Reporting in Foodborne Pathogens and Disease, researchers said they found no significant differences in total coliform bacteria, Escherichia coli, or Enterococcus species. They also looked at antimicrobial resistance and found mixed evidence, with some signs of increased resistance in bacteria isolated from conventional beef as compared with grass-fed beef.
“Taken together, these data indicate that there are no clear food safety advantages to grass-fed beef products over conventional beef products,” says the report by investigators from Purdue University in Indiana and Zhejiang University in Hangzhou, China.
They write that grass-fed beef products are often marketed as safer than conventional grain-finished beef because of the potential effects of the grass diet on gut microbes. But they suggest that other factors, including where and how beef is processed and whether cattle are fed preventive antimicrobials, may have larger effects on contamination in finished products. Grass-fed cattle are more likely to be processed in small facilities and are less likely to be given preventive antibiotics, the authors say.
In view of these factors, they hypothesized that grass-fed beef would have higher overall contamination rates but that conventional products would carry bacteria with higher levels of antimicrobial resistance.

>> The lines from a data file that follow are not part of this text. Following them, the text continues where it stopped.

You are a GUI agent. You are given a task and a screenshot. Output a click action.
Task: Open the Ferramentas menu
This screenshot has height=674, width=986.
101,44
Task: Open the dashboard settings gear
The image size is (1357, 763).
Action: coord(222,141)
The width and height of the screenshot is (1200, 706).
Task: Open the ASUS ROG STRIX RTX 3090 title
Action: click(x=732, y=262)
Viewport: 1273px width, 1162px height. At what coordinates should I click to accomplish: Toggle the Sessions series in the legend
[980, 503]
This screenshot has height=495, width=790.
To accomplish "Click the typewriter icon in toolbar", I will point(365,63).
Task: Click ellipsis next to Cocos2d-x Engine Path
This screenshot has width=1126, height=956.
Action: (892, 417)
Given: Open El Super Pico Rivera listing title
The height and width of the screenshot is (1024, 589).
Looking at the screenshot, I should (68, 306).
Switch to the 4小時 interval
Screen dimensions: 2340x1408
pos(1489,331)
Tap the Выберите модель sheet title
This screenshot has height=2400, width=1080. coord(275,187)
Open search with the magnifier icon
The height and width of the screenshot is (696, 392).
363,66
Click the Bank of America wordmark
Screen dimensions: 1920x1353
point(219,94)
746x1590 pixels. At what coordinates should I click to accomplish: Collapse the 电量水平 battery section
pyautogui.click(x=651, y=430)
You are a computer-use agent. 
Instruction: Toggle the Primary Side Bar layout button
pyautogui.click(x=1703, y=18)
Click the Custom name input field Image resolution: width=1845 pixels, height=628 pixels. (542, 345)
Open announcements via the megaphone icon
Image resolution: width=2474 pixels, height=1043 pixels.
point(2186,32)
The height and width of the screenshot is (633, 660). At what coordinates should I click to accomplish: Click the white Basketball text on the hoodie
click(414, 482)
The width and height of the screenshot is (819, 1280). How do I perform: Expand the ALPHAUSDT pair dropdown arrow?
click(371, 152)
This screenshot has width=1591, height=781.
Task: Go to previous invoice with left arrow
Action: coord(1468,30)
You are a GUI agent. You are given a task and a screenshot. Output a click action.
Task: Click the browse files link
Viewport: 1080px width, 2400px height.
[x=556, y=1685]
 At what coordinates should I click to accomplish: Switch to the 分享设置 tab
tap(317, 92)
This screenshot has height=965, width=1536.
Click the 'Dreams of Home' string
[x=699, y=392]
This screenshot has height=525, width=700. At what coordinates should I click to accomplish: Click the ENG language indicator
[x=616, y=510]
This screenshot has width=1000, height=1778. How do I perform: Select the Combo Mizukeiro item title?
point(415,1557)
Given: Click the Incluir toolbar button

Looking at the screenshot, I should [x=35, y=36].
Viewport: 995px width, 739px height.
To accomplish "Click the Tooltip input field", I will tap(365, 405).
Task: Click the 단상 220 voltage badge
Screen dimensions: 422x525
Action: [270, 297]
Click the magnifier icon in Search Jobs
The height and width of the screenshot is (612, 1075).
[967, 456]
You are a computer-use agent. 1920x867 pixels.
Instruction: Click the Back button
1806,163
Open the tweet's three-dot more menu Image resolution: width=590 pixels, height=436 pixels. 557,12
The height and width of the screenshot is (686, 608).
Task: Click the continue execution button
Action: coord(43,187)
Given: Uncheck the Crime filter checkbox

To test this, they collected and analyzed samples of conventional beef and beef labeled as grass-fed from retail stores in Illinois and Indiana between July 2008 and March 2009. Fifty conventional samples were collected from four outlets, and 50 grass-fed samples were gathered from 10 sources, including retail stores, farm stores, and farmers’ markets. About two thirds of the samples in each set were solid cuts of beef such as steaks, and the rest were ground beef. Read More
Discover more from Ebarrelracing.com
Subscribe to get the latest posts sent to your email.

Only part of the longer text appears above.